Government agencies churn out so many titles of dubious value that it has become almost fashionable to dismiss their publications as bureaucratic or political busy-work. Year after year, however, Statistics Canada continues to extract comprehensible summaries from their full reports that offer ordinary Canadians the facts and figures needed to understand their country.

Unfortunately, these statistics often look like statistics and for most nonexperts, certainly for high school students, there can be no more certain turn-off. This publication is different. From beginning to end, no effort has been spared to create a booklet that will beg to be read. The cover, for example, features a blue, filtered photograph of a prefabricated housing unit being moved through the snow to what is possibly a settlement in the expanding oil fields of Alberta. In sixteen pages (and an equal number in French), it encapsulates the most important trends in Canadian demography and suggests causes, but texts are kept short and subjects are attractively separated by bold lettering and generous spaces. Seven tables from among the many possible are well integrated into the discussion. Four bar graphs use two shades of blue to achieve eye-appeal and clarity. Finally, two equal-area maps of Canadian census divisions display the spatially uneven nature of population distribution and the varying rates of change during the period from 1976 to 1981.

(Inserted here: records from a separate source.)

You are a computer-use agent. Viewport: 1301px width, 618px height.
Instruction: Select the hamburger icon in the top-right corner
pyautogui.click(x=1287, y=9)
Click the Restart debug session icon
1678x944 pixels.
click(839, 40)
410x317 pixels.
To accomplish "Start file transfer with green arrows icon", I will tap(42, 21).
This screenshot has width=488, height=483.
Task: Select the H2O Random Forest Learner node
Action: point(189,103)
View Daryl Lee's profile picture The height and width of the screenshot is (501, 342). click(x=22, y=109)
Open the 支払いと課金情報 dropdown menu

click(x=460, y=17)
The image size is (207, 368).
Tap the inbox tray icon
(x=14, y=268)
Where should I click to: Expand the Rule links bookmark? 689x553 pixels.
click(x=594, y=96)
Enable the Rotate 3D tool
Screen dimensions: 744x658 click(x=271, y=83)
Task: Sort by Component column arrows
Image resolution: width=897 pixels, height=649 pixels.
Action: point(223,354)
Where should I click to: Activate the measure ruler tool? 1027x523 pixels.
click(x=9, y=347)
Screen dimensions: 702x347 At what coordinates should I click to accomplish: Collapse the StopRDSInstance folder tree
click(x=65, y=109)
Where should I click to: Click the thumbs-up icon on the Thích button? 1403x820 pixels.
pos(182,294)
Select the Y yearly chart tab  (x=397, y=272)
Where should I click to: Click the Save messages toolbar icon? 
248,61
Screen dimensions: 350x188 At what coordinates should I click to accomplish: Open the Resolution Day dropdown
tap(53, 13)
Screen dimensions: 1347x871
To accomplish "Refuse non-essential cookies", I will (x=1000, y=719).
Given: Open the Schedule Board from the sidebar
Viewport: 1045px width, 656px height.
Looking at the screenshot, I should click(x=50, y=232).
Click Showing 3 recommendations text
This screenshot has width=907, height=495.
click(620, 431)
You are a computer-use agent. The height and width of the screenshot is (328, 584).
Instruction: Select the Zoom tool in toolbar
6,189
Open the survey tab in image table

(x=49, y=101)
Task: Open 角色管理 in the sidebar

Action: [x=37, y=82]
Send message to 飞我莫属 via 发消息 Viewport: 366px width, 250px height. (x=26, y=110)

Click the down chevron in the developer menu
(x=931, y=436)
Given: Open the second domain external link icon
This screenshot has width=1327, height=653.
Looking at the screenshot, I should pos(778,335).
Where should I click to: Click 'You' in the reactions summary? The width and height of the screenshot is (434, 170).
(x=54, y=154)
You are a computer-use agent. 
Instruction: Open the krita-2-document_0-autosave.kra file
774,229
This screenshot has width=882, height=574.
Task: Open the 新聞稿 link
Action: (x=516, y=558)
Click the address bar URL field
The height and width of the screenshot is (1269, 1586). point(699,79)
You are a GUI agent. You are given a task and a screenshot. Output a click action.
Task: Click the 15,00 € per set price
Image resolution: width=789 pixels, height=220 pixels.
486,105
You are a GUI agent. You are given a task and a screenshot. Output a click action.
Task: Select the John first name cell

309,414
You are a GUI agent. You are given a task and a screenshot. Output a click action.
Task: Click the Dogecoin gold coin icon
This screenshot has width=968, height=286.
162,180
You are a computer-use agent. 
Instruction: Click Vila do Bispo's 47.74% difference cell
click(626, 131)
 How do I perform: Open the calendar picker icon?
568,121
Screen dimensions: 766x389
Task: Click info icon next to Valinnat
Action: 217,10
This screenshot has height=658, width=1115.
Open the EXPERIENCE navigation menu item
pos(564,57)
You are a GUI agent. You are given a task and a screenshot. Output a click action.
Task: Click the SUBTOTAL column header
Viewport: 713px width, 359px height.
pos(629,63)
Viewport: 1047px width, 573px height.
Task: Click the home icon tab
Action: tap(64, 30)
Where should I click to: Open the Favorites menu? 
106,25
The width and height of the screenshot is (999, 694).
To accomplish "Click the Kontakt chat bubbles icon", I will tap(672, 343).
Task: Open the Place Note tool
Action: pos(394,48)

For secondary school users, the attractions of this publication are its appearance and brevity. Of course, if it were to be judged as a reference tool, the brevity would also be its chief weakness since it could not possibly satisfy searches for specific information. Because it confines itself to very general questions of population growth and distribution, recourse to the Canada Year Book and other sources will often be necessary. It is not meant for research but to be read from cover to cover to gain a better general knowledge of Canadian affairs.

Such different forces as political leadership and economic conditions create change in nations. Population change is one of the most potent, yet neglected, of these. A highly urbanized country with a large percentage of older citizens simply does not act the same as one with a younger or more rural populace. Social studies teachers should be aware of this and be looking for ways to interpret demographic facts to their classes. Since standard textbooks are soon outdated, newspaper clippings, journal articles and palatable government reports are essential supplementary sources of information.

This document is a must for all Canadian senior high schools and public libraries.

Howard Hurt, Faculty of Education, University of British Columbia, Vancouver, B.C.